Kenaikan tarif ojol mungkin menjadi kabar baik sesaat bagi driver, tetapi tanpa pembenahan struktural, itu hanya ilusi kesejahteraan
Apakah Kenaikan Tarif Ojol Memang untuk Kebaikan Pengemudi?
Mengapa tarif ojek online akan dinaikkan 8 hingga 15 persen, dan apa makna kebijakan ini bagi rakyat?
Mungkin di mata pemerintah, kenaikan tarif ojol adalah solusi instan untuk menenangkan para pengemudi yang sudah lama menuntut keadilan tarif.
Namun, benarkah kenaikan tarif ini akan membuat kehidupan mereka lebih sejahtera?
Jika kita melihat kenyataan di lapangan, tarif naik memang terdengar menyejukkan bagi para pengemudi, seolah pendapatan mereka akan langsung bertambah.
Namun, di balik narasi itu tersembunyi fakta yang lebih dalam.
+-------+
_TUGAS SINGKAT 1_
Kembalikan persis bagian tulisan tentang kenaikan tarif ojol mulai dari "Kenaikan tarif ojol mungkin" sampai dengan "ini bagi rakyat?".
_TUGAS SINGKAT 2_
Lanjutkan tulisan tentang kenaikan tarif ojol setelah kalimat terakhirnya.

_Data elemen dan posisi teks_
+-------+
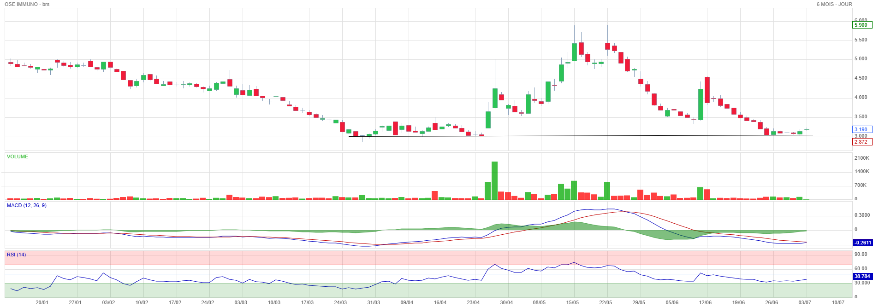873x307 pixels.
Task: Click the OSE IMMUNO - brs chart title
Action: pos(27,4)
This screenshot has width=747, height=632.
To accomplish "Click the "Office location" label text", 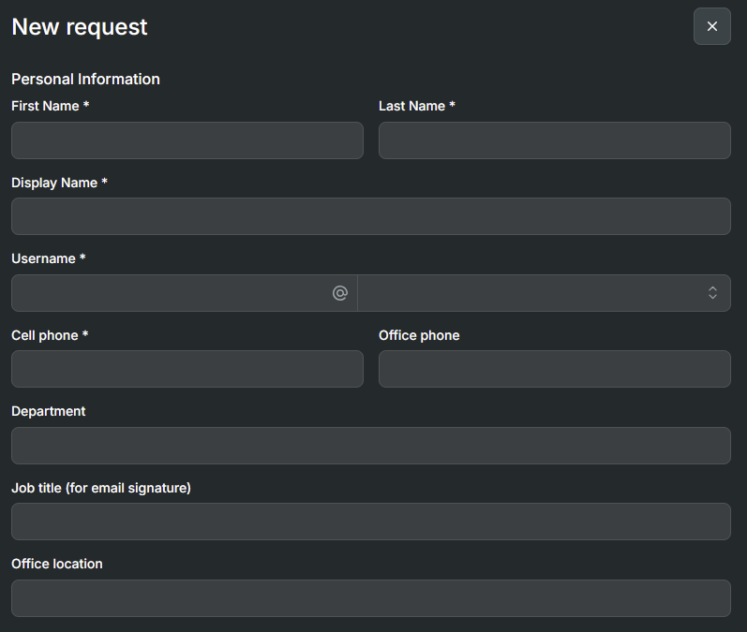I will (x=57, y=564).
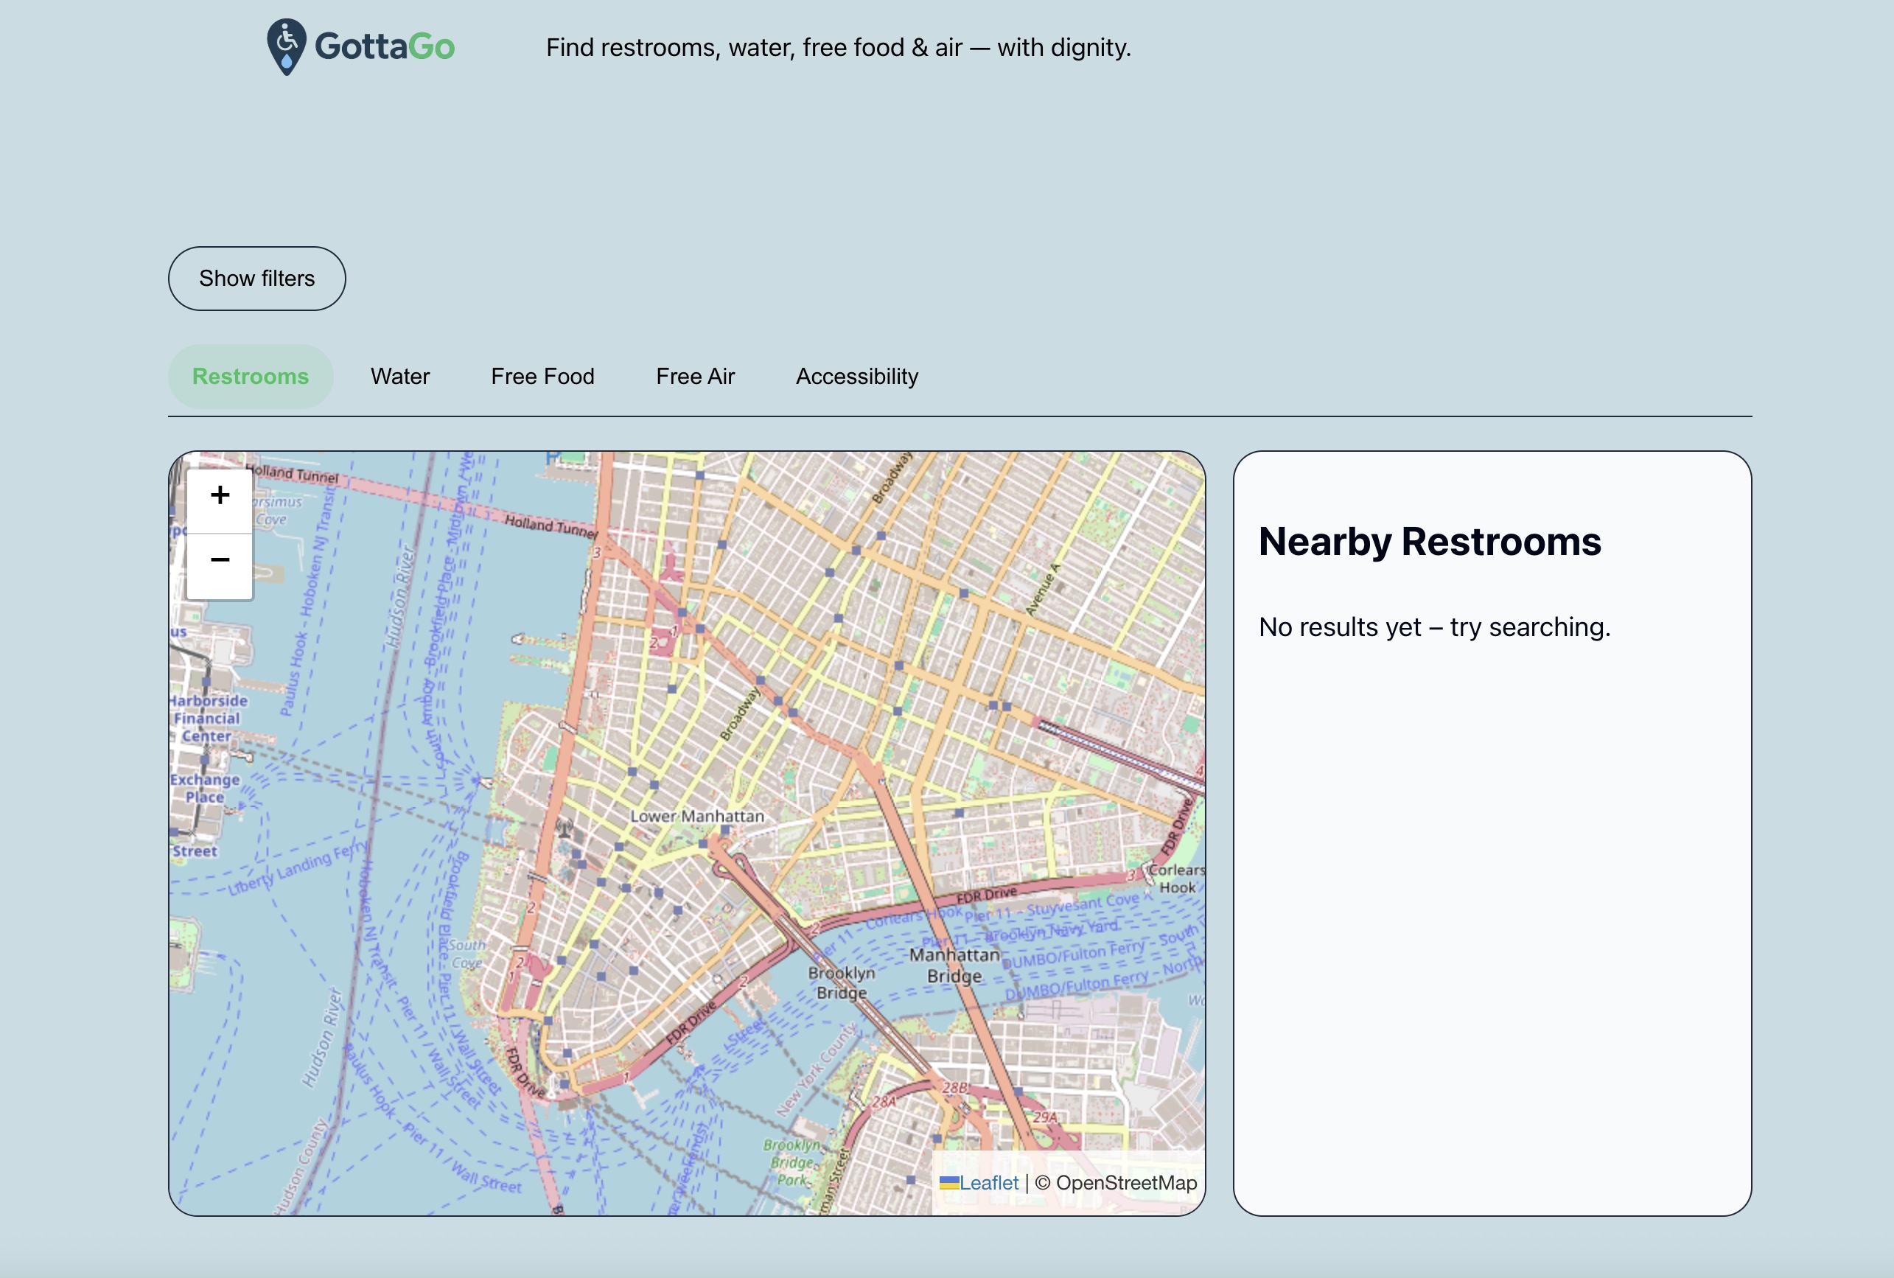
+-------+
_KELUARAN YANG DIHARAPKAN 1_
Kenaikan tarif ojol mungkin menjadi kabar baik sesaat bagi driver, tetapi tanpa pembenahan struktural, itu hanya ilusi kesejahteraan
Apakah Kenaikan Tarif Ojol Memang untuk Kebaikan Pengemudi?
Mengapa tarif ojek online akan dinaikkan 8 hingga 15 persen, dan apa makna kebijakan ini bagi rakyat?

_KELUARAN YANG DIHARAPKAN 2_
Kenaikan tarif tidak otomatis menaikkan pendapatan driver karena potongan dari aplikator tetap tinggi.
Bahkan, sebagian pihak menilai, kebijakan ini justru menguntungkan perusahaan platform ketimbang pengemudi itu sendiri.
Tarif Naik, Keadilan Tidak Ikut Naik
Bayangkan seseorang menimba air dari sumur, tetapi timbanya bocor.
Seberapa banyak pun air yang diambil, jika kebocoran itu tidak diperbaiki, maka air tak pernah cukup untuk memenuhi kebutuhan.
Kenaikan tarif ojol ibarat menambah banyaknya air yang ditimba, tapi kebocoran di timba tidak pernah ditambal.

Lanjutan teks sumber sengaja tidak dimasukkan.